[[ Provided entries, beginning ]]
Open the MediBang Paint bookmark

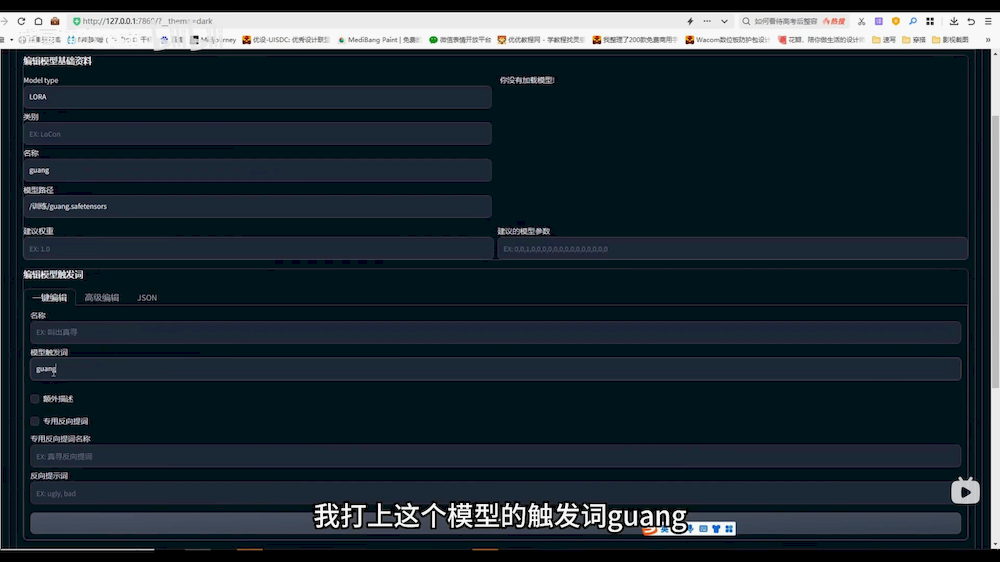pos(379,40)
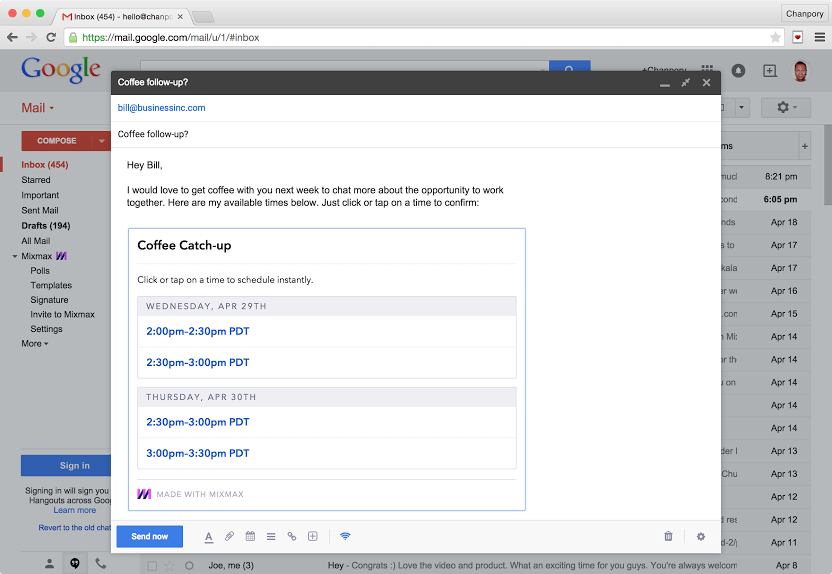Open the Compose button dropdown arrow

[101, 141]
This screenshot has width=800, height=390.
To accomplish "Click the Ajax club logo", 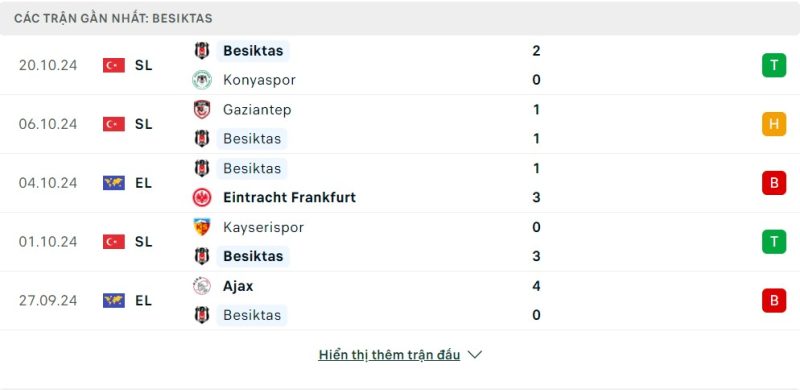I will click(x=202, y=286).
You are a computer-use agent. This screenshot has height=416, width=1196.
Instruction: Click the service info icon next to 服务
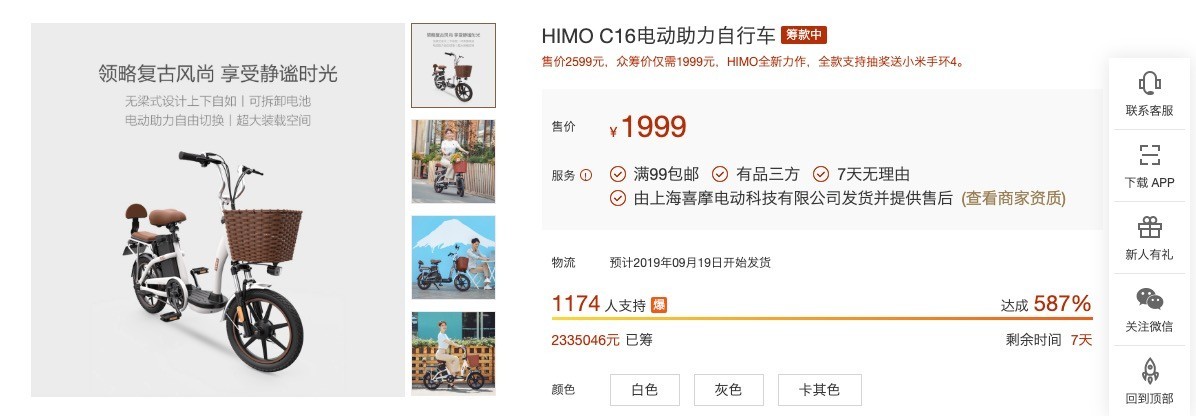[586, 175]
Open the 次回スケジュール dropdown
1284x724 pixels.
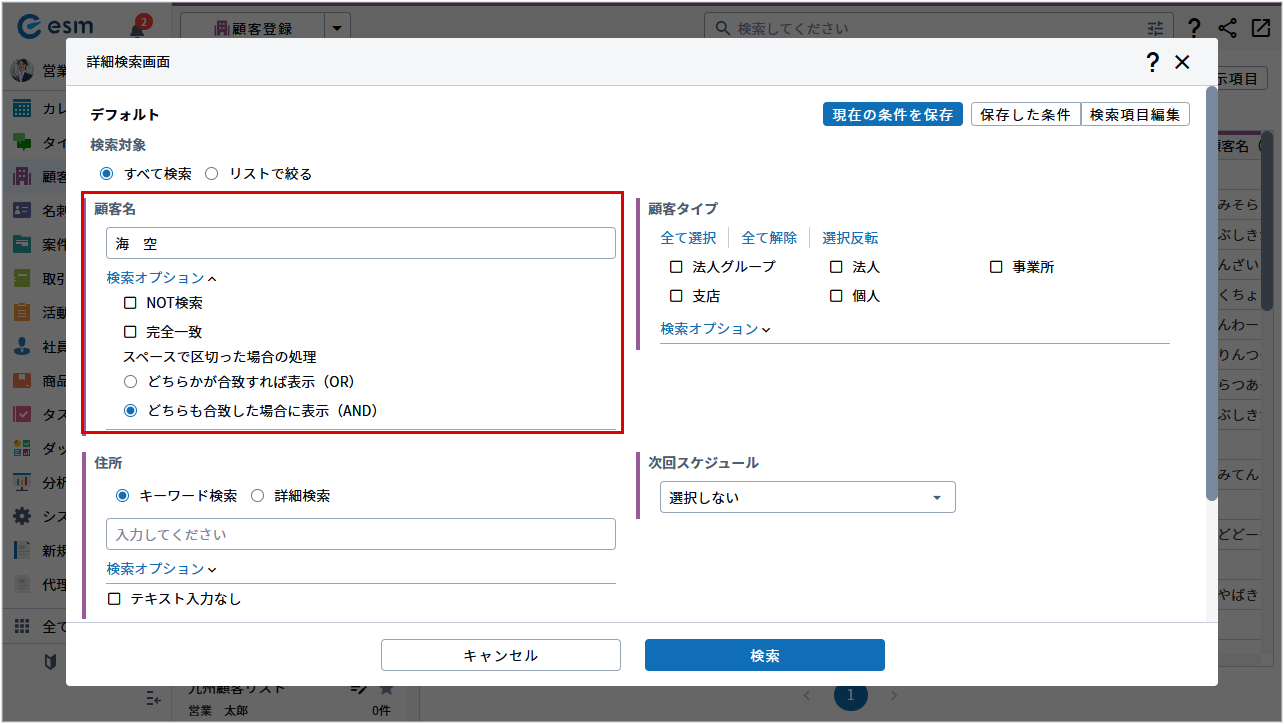point(807,498)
[[ Provided entries, end ]]
Work instructions: Your task is to retype exactly, and only, the lines from the one that holds "You are a computer-use" through the end of the listing, both end lines included, without any pictures.

Task answer:
You are a computer-use agent. This screenshot has height=416, width=1196.
Instruction: Click the service info icon next to 服务
[586, 175]
Open the 次回スケジュール dropdown
1284x724 pixels.
point(807,498)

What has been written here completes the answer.